THINGS TO DO >>
- a) Translate this sentence from the essay on business advice for women below into Spanish: "The best business advice that I could offer: get into the business of liberation."
- b) According to the essay on business advice for women below, in which season did the writer go through a website creation process?
- c) Write a continuation of the essay on business advice for women below, starting after its final sentence.

[TEXT EXCERPT — start]

I recently went through a brand identity consultation process this fall, along with a website creation process over the winter, and got on top of my social media marketing strategies and tools. All of these processes were useful, practical, and helpful. I’ve shared what I know with those of my clients for whom entrepreneurship has become the next step in their career transition.
And, the truth is, the magic pill to our professional success as women – tips and tricks, solutions, information, theory, business advice, that “je ne sais quoi” of the scent of success – has a lot more to do with dismantling the internalization of patriarchy and misogyny than anything else.
No amount of business or life advice has saved me from the harder, deeper, more nebulous and internal work of knowing I am more than enough in and of myself to serve my mission.
The best business advice that I could offer: get into the business of liberation. Allow the potency of who you authentically are – and your own acceptance of yourself – grow and create success for you.

[TEXT EXCERPT — finish]
[DATASET SECTION — start]

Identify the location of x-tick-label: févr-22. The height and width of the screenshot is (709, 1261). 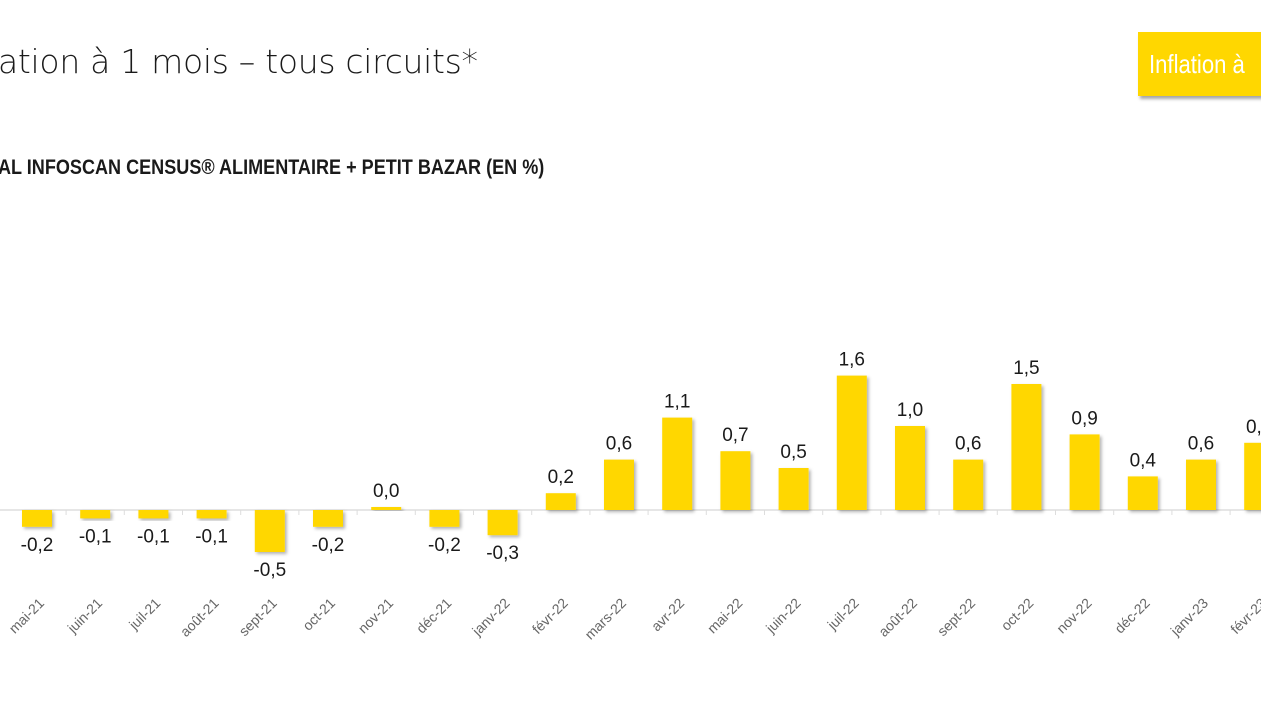
(550, 616).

[DATASET SECTION — finish]

YOUR RESPONSES >>
- a) El mejor consejo de negocios que podría ofrecer: dedícate al negocio de la liberación.

- b) Over the winter.

- c)
Oh, just that you say?
Culture is where what we want is located. It’s where success as we define it lives in real-time (as opposed to in our heads and hearts only). And dominant culture says that ambition is masculine and, therefore, not feminine (see this TEDtalk on unconscious bias, despite ourselves, most if not all of us believe that ambition is a male trait – take an implicit association test to find out). So, being an ambitious female is counter to our belief system and, therefore, to our identities as women. Our unconscious does not allow “woman” and “ambitious” in the same space at the same time without a whole lot of conflicting internal beliefs. And, that makes getting what we want uncomfortable, scary, and difficult (often doubly true for women of colour and LGBTQ women): because to achieve what we want means stepping out of being a “woman,” and becoming… something taboo and transgressive instead.
Kate Jung, wrote an article entitled: “Why Young Female Leaders Must Reject The Thought: “I’m Not Like Other Girls,” in which she talks about how she used to think that she was “not like other girls.” She differentiated herself from “other girls” because “the media insisted to me… that “other girls”… were inherently unimportant…Driven by internalized misogyny, I used this phrase to position myself against other women.”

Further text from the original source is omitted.